A more versatile way to query is to use collection.find() which accepts a mongo-style query object. If you do not index the column you are searching against, you can expect about 20k ops/sec under node.js (browser performance may vary but this serves as a good order of magnitude). For most purposes that is probably more performance than is needed, but you can now apply loki.js binary indexes on your object properties as well. Using the collection.ensureBinaryIndex(propertyName) method, you can create an index which can be used by various find() operations such as collection.find(). For our test benchmark, this increased performance to about 500k ops/sec.
Where filters should be used sparingly if performance is of concern. It is unable to utilize indexes, so performance will be no better than an unindexed find, and depending on the complexity of your filter function even less so. Unindex queries and where filters always require a full array scan but they can be useful if thousands of ops/sec are sufficient or if used later in a query chain or dynamic view filter pipeline with less penalty.
The Resultset class introduced method chaining as an option for querying. You might use this method chaining to apply several find operations in succession or mix find(), where(), and sort() operations into a sequential chained pipe. For simplicity, an example of this might be (where users is a collection object) :
users.chain().find(queryObj).where(queryFunc).sort('name').data();
Examining this statement, if queryObj (a mongo-style query object) were { 'age': { '$gt': 30 } }, then that age column would be best to apply an index on, and that find() chain operation should come first in the chain. In chained operations, only the first chained operation can utilize the indexes for filtering. If it filtered out a sufficient number of records, the impact of the (where) query function will be less. The overhead of maintaining the filtered result set reduces performance by about 20% over collection.find, but they enable much more versatility. In our benchmarks this is still about 400k ops/sec.

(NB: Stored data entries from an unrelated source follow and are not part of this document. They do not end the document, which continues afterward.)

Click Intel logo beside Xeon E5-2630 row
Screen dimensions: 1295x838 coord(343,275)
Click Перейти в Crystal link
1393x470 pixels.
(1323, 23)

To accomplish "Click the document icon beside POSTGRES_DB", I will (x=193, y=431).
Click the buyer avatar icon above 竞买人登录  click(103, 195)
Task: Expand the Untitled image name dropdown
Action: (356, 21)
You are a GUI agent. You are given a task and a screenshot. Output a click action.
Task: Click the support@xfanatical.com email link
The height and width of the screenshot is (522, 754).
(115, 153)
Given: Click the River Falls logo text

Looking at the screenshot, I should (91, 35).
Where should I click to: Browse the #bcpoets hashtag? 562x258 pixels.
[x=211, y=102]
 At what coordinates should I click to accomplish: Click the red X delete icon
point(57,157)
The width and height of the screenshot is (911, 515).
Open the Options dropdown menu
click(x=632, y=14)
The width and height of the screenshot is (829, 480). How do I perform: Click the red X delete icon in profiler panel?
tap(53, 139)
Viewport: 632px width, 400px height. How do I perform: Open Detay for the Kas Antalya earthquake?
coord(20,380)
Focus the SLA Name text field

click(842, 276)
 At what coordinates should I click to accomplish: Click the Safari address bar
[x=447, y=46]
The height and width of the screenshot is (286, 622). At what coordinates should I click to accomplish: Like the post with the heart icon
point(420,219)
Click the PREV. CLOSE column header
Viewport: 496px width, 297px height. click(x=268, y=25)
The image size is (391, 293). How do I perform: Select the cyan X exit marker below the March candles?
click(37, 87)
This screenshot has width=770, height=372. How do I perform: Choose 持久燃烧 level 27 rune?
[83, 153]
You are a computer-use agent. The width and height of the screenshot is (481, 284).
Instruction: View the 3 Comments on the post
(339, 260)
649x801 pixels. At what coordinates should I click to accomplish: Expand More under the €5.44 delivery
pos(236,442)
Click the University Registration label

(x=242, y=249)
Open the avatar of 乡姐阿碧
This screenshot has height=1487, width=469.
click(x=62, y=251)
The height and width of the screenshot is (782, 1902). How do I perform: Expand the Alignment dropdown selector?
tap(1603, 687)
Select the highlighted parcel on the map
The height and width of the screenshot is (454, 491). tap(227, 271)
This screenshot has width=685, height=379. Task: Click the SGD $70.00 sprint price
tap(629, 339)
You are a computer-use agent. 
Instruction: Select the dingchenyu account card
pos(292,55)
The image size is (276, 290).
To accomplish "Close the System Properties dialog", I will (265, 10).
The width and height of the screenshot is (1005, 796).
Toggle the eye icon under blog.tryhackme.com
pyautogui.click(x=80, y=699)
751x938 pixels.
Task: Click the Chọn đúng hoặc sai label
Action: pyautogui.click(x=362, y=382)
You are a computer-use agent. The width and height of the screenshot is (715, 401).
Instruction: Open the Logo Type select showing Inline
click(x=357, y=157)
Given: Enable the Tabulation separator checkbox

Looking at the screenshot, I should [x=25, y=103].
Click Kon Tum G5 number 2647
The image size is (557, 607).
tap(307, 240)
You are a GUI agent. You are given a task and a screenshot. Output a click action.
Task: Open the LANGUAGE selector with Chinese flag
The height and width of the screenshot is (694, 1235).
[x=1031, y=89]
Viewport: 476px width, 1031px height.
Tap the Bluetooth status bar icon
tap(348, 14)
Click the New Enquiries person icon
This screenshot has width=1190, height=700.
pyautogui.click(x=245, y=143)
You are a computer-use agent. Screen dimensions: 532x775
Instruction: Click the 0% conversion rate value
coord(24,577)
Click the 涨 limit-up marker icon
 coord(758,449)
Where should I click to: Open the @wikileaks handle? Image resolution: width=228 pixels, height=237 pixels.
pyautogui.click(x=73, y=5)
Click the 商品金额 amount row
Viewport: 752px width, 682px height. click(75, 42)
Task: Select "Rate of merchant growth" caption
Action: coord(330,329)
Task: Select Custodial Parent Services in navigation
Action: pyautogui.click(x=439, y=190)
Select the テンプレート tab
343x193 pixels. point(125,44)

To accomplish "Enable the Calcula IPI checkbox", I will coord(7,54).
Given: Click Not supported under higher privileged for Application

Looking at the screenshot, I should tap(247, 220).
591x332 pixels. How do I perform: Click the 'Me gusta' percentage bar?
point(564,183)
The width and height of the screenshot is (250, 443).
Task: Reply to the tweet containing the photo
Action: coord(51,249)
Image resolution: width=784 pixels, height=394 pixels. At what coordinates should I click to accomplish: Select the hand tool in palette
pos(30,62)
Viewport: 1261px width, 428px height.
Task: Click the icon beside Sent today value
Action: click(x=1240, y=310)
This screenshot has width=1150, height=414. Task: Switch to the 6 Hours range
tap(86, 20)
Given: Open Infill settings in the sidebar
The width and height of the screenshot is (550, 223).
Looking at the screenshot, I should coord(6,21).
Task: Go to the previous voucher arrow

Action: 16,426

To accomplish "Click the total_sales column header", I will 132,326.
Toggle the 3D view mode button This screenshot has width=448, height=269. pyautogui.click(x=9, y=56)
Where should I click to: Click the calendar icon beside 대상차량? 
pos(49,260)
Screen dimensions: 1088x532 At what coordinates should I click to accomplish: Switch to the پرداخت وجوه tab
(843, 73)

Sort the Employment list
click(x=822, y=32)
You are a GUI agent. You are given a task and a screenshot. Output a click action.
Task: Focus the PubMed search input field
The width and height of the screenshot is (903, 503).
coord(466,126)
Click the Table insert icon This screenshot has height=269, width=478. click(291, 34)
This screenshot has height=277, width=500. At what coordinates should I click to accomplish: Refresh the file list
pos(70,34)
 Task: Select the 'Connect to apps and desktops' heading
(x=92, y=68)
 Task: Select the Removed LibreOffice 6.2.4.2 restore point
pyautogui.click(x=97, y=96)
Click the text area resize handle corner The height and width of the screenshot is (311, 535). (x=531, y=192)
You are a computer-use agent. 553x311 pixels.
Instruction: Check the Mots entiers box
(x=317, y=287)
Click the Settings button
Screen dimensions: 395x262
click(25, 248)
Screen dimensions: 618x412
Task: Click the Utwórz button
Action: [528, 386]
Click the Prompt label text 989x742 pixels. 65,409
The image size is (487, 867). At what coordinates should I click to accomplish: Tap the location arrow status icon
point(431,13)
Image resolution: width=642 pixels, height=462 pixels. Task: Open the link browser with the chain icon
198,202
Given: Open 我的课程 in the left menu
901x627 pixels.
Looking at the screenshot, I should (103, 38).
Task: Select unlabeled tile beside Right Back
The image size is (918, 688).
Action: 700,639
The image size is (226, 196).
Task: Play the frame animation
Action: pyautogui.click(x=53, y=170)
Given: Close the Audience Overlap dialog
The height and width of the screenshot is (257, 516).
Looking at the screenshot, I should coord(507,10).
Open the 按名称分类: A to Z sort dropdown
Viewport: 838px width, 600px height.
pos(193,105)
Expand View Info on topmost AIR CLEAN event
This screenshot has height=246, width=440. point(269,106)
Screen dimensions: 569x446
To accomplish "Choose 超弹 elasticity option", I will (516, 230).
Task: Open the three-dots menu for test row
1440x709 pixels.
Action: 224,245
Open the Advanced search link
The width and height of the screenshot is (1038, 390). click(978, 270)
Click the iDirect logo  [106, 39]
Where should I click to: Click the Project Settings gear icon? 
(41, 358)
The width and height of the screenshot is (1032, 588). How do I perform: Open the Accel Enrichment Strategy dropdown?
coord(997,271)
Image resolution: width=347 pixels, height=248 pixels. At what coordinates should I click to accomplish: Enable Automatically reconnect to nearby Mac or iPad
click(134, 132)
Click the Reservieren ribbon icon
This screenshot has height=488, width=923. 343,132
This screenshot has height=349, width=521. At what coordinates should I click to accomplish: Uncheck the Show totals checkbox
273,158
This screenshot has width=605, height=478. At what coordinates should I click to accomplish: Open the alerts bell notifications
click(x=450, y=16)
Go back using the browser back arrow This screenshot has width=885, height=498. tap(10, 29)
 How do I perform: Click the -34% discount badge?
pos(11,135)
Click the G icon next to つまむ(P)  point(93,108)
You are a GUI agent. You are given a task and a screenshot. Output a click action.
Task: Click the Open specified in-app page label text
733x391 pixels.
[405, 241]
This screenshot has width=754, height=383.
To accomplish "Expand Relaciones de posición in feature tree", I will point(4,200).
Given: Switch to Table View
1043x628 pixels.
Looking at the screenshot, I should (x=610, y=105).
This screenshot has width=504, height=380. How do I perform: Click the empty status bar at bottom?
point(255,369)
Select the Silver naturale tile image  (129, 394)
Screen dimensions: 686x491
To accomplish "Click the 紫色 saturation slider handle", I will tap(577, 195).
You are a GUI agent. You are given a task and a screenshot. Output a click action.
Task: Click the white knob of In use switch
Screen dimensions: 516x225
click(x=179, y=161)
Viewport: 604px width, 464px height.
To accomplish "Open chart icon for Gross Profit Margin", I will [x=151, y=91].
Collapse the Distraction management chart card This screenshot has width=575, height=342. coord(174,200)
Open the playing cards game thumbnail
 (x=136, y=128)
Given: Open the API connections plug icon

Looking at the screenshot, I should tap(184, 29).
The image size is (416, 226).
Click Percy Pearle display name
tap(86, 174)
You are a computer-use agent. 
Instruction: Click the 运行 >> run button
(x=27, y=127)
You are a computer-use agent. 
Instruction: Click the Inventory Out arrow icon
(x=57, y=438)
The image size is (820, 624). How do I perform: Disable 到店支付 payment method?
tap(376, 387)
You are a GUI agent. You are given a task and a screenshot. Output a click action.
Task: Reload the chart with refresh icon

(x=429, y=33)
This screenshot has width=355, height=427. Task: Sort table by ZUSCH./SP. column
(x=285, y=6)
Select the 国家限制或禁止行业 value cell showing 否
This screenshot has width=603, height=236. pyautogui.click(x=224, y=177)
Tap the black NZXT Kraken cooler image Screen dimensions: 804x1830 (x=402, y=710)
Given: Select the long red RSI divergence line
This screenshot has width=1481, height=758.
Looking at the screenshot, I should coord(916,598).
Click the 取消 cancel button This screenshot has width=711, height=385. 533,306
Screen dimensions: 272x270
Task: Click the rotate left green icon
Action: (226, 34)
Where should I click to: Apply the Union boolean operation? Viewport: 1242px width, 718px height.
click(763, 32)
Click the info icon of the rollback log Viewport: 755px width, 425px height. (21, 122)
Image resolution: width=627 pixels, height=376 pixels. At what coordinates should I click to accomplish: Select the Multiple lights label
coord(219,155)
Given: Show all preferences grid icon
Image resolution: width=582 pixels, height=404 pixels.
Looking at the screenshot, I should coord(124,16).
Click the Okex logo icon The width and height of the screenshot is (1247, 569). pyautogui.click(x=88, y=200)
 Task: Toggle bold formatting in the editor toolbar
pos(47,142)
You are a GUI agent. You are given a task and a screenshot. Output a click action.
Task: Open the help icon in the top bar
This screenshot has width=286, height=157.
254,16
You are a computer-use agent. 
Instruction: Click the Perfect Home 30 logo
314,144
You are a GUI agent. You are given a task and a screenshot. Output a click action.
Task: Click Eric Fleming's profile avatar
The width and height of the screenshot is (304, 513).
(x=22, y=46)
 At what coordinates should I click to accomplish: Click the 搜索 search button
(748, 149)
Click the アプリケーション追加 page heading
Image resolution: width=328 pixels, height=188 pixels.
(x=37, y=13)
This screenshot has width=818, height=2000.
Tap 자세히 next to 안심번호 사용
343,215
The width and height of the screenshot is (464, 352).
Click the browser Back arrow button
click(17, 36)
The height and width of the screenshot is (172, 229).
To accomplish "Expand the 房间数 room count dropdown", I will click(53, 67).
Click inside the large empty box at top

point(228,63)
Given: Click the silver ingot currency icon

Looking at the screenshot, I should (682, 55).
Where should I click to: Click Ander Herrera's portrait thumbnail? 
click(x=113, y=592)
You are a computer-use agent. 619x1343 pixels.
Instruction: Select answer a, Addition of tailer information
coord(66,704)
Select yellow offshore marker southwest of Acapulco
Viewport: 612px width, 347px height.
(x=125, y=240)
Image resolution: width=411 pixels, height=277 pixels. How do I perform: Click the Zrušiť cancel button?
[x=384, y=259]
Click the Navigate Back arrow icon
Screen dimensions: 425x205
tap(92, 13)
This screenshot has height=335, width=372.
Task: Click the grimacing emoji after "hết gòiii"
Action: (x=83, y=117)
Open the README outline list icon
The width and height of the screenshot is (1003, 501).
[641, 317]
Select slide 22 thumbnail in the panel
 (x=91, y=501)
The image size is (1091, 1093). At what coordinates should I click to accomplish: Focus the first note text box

Dynamic Views behave similarly to resultsets in that you want to utilize an index, your first filter must be applied using
var userview = users.addDynamicView("over30");
userview.applyFind(queryObj);
That query object should refer to a field which you have applied an index to. Dynamic Views run their filters once however, so even non performant query pipelines are fast after they are set up. This is due to re-evaluation of those filters on single objects as they are inserted, updated, or deleted from the collection. Being single object evaluations there is no array scan penalty which occurs during the first evaluation. The overhead of dynamic views, which ride on top of the resultset, reduces performance of the first evaluation by about 40%, however subsequent queries are highly optimized (faster than collection.find). Even with that overhead, our benchmarks show roughly 300k ops/sec performance on initial evaluation. Depending on update frequency, subsequent evaluations can scale up to over 1 million ops/sec.
In loki.js, Dynamic Views have an option called persistent. This is not the same as serialized... all created dynamic views will be serialized. A good use of persistent views might be for data binding applications. What the persistent Dynamic Views do is keep an internal copy of the results in its own internal array, filtered and sorted according to your specifications. This copying of results into the internal array occurs during the first data() evaluation or filters or sorts are dirty (documents inserted, updated, removed from view). Once your data is initially populated, consider how many inserts/updates/deletes will be done on the collection between .data() calls... if its well over 10 or 100, then it might be worth the trade off in memory overhead associated with persistent dynamic views.